Los detenidos son tres hombres y tres mujeres de nacionalidad chilena que actuaban de forma totalmente coordinada. Los agentes los arrestaron entre el 7 y 11 de noviembre, tras cometer cinco sustracciones en apenas siete días en un gran establecimiento especializado en productos electrónicos en Zaragoza.
El presunto grupo criminal itinerante, con base en Barcelona, se desplazaba por distintas ciudades del noreste español, principalmente de Aragón, Cataluña y Comunidad Valencia, para cometer los delitos.
Modus operandi
Todos actuaban de forma conjunta dentro del establecimiento y estaban especializados en el hurto mediante las ‘bolsas de Faraday’, un método diseñado para inutilizar los sistemas de alarma de los establecimientos comerciales.
Primero accedían entre cuatro y seis miembros, portando estas bolsas. A continuación, sustraían gran cantidad de teléfonos sin que sonaran las alarmas y abandonaban el lugar de forma rápida y coordinada, como se aprecía en los vídeos facilitados por la Policía Nacional de las cámaras de seguridad del establecimiento.
Las bolsas de papel estaban forradas en su interior con papel de aluminio cubierto de nuevo de papel para no levantar sospechas. Este material permite bloquear la señal electromagnética que activa los arcos de seguridad y así no saltan las alarmas cuando salen por la puerta del establecimiento con los productos.

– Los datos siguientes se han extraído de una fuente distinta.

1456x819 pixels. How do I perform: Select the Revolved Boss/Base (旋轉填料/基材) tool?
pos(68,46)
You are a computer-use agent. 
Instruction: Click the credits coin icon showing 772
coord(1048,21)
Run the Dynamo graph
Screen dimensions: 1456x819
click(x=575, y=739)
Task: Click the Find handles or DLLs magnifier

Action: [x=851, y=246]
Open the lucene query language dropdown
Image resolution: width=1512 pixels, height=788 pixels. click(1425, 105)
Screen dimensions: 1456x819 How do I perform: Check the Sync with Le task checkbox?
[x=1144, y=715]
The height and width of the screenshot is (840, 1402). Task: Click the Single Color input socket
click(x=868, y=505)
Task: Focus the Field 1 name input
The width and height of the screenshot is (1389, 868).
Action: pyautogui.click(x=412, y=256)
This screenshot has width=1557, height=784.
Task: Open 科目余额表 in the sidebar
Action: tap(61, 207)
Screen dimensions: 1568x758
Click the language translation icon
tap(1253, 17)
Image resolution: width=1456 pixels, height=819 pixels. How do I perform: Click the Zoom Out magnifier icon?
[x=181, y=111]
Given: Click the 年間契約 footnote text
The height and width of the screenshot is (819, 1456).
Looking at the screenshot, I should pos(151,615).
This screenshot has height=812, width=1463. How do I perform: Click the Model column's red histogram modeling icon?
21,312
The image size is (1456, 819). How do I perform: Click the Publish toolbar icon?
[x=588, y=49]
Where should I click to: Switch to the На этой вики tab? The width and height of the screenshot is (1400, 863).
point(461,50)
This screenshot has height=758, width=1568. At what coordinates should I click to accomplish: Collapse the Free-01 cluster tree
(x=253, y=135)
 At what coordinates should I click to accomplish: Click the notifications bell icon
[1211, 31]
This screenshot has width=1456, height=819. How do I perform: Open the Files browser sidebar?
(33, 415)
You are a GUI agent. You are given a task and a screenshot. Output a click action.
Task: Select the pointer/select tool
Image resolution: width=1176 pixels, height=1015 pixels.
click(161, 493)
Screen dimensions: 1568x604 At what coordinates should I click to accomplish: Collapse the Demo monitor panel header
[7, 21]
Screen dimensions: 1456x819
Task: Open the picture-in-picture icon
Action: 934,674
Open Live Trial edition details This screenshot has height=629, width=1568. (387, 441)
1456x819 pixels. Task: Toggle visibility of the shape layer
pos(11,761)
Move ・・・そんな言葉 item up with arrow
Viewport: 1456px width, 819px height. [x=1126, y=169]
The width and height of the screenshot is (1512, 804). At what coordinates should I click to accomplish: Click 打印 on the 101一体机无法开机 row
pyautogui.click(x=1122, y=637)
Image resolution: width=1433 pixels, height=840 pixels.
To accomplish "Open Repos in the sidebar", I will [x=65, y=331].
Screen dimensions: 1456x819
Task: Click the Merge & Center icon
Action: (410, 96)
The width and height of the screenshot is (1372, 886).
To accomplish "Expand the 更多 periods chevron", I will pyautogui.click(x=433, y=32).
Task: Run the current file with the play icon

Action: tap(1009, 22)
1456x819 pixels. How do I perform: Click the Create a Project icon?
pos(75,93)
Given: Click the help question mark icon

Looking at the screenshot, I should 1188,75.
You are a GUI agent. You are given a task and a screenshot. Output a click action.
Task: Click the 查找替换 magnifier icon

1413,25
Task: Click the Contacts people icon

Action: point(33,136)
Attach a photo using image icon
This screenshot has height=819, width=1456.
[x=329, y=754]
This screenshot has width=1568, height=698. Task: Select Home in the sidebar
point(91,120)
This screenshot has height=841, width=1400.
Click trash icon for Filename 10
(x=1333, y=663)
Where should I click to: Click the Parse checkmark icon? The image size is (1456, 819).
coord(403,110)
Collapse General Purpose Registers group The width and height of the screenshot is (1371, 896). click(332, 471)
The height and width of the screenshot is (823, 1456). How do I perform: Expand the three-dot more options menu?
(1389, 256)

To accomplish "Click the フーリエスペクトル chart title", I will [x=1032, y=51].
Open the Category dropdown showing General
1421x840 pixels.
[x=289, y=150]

Los investigadores pudieron identificar al grupo gracias a su alto grado de reincidencia y establecieron un dispositivo que permitió detener a los seis autores y frustrar nuevos robos. Además de los hechos cometidos en Zaragoza, la investigación ha permitido relacionarles con otros dos hurtos perpetrados con idéntico modus operandi en Valencia y Lleida.
El valor total de los teléfonos móviles sustraídos en la capital aragonesa asciende a casi 10.000 euros. Los seis detenidos han quedado en libertad con cargos tras pasar a disposición judicial.